#### What to work on:
Look through the records that follow. Copy every line containing the word "navigation".

[Source data]
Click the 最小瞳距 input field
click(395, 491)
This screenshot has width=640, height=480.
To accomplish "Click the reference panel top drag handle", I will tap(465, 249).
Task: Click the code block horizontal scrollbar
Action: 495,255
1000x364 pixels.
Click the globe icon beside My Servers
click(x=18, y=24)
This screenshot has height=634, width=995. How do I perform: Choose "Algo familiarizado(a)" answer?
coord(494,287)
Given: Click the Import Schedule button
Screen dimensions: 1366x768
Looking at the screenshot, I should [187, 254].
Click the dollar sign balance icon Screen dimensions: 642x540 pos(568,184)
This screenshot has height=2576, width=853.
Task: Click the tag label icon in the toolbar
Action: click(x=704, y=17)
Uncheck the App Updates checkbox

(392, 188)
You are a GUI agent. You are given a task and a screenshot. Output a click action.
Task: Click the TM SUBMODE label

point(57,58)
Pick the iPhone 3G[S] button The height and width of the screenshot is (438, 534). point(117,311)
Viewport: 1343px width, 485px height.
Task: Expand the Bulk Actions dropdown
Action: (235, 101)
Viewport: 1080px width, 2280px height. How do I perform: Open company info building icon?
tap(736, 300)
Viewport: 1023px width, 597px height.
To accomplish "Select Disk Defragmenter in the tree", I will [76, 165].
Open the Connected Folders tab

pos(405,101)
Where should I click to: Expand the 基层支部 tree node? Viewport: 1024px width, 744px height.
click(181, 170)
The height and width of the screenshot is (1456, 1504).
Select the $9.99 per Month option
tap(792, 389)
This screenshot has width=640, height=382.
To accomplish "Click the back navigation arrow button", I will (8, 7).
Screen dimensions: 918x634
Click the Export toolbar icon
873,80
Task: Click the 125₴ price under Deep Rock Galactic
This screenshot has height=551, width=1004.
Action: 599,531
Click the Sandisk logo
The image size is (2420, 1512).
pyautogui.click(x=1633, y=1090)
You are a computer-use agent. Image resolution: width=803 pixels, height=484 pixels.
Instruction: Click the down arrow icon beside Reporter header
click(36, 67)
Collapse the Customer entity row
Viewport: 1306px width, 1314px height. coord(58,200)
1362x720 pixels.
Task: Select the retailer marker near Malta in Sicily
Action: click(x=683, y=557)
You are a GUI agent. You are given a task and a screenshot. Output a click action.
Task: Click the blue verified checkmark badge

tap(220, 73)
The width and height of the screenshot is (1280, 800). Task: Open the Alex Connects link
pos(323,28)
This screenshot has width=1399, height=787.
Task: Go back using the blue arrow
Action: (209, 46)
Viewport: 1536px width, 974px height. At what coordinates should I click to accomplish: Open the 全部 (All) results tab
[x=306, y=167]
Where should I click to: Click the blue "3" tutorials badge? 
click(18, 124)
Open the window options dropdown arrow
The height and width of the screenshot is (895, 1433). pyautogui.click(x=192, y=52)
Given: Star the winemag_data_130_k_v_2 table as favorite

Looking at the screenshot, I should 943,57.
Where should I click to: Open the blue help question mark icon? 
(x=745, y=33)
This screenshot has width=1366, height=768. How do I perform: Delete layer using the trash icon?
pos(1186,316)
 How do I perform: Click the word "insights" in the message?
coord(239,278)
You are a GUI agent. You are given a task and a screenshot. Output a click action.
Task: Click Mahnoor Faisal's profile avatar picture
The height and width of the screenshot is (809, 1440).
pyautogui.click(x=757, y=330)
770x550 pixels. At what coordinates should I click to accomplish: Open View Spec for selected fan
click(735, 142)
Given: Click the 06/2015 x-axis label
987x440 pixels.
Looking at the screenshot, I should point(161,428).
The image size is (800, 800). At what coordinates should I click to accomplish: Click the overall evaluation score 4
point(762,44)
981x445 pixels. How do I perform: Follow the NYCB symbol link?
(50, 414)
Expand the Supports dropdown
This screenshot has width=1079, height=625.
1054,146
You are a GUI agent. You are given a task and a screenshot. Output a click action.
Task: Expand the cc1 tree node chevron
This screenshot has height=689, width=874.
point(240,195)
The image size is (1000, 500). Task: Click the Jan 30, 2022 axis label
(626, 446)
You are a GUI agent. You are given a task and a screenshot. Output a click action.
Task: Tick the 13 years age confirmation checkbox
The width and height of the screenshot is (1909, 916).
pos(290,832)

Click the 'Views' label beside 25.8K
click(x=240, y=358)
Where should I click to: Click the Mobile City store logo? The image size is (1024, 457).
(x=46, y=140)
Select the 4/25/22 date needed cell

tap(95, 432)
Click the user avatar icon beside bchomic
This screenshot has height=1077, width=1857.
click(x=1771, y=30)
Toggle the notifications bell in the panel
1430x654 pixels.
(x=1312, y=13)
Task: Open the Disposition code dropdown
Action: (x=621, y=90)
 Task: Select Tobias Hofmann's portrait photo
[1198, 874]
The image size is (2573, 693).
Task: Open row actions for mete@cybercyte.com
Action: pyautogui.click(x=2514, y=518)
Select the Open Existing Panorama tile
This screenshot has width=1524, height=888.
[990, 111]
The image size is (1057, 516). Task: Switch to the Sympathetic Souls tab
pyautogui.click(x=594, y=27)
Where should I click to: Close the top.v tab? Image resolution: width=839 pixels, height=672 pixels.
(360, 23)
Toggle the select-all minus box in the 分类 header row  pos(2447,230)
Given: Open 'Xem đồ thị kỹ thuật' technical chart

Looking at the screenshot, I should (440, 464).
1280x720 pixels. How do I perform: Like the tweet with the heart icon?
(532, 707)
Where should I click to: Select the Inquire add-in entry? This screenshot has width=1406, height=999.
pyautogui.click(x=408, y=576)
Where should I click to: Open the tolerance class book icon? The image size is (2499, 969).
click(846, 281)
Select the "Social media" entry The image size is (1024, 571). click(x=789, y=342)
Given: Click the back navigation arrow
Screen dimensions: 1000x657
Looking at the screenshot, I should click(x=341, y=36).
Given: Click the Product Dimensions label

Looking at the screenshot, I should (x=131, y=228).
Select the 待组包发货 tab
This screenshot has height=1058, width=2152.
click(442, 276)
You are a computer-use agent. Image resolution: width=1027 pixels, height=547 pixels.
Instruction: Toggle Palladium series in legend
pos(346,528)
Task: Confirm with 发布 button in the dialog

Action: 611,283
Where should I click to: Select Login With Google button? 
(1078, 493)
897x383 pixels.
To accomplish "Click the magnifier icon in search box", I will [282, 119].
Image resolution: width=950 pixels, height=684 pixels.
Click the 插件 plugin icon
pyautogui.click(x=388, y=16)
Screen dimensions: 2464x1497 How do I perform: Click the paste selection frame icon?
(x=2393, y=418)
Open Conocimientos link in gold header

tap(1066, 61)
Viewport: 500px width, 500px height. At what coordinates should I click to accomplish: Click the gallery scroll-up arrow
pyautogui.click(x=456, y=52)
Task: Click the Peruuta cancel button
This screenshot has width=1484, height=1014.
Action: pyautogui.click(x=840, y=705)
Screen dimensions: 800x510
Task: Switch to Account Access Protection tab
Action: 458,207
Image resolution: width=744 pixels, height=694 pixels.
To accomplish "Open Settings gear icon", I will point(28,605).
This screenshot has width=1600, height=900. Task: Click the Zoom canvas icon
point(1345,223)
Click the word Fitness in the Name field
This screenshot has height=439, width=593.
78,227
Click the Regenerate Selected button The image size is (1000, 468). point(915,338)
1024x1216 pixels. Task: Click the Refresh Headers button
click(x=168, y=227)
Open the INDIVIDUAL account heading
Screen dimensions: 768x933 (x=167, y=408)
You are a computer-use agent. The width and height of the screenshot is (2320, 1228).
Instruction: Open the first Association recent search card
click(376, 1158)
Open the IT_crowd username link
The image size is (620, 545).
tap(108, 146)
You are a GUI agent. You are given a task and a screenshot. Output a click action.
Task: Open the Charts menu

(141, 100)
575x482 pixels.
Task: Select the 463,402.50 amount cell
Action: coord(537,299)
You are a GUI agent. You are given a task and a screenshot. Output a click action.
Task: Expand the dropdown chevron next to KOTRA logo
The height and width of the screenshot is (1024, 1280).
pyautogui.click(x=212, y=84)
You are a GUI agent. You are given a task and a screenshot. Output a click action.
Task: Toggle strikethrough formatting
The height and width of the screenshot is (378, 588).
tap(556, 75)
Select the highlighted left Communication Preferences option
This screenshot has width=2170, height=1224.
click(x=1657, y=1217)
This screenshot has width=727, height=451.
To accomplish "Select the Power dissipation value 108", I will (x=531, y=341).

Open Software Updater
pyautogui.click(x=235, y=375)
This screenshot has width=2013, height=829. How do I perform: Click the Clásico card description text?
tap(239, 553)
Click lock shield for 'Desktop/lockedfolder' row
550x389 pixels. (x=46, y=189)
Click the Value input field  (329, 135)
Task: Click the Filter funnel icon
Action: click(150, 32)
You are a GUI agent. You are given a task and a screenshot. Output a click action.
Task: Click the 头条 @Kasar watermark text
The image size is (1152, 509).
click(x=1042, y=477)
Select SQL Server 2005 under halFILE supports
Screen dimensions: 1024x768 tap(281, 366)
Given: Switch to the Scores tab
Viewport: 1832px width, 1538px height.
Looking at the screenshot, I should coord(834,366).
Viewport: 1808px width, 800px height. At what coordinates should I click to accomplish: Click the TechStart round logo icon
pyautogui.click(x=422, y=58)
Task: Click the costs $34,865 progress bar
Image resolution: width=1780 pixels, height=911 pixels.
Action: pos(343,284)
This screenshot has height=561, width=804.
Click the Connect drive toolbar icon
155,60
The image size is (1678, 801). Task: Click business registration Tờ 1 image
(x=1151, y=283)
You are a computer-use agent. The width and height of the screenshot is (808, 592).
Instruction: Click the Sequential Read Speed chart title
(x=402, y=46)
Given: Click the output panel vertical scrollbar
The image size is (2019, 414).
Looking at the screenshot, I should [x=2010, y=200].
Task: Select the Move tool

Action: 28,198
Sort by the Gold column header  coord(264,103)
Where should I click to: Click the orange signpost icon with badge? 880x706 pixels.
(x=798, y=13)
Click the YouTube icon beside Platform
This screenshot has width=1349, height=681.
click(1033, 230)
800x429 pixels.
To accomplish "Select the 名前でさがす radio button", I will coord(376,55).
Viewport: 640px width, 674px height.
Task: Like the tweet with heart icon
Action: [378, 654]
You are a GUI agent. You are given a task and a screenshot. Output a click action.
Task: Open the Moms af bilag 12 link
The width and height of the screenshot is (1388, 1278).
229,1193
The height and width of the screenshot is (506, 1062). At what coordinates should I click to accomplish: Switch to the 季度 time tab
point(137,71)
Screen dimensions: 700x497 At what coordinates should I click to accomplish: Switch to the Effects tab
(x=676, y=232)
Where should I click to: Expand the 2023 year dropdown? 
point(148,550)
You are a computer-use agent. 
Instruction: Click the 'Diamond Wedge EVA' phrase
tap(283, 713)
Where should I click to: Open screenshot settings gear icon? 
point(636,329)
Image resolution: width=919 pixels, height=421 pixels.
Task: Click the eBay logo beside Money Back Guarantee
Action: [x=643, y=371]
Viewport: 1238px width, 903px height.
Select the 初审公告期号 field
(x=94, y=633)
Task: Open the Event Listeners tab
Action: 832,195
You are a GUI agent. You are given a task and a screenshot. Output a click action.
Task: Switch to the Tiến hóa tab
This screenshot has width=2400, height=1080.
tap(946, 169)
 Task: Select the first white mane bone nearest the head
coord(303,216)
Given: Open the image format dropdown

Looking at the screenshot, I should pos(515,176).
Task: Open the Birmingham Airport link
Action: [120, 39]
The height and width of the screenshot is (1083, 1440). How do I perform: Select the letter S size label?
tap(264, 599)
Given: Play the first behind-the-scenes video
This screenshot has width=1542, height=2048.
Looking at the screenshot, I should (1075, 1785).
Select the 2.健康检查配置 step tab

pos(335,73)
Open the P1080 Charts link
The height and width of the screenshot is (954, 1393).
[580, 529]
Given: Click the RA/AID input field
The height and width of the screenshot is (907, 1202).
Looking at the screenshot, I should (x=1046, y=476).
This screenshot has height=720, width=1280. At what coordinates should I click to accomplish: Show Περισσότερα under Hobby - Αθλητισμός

#### Task result:
To accomplish "Click the back navigation arrow button", I will (8, 7).
Given: Click the back navigation arrow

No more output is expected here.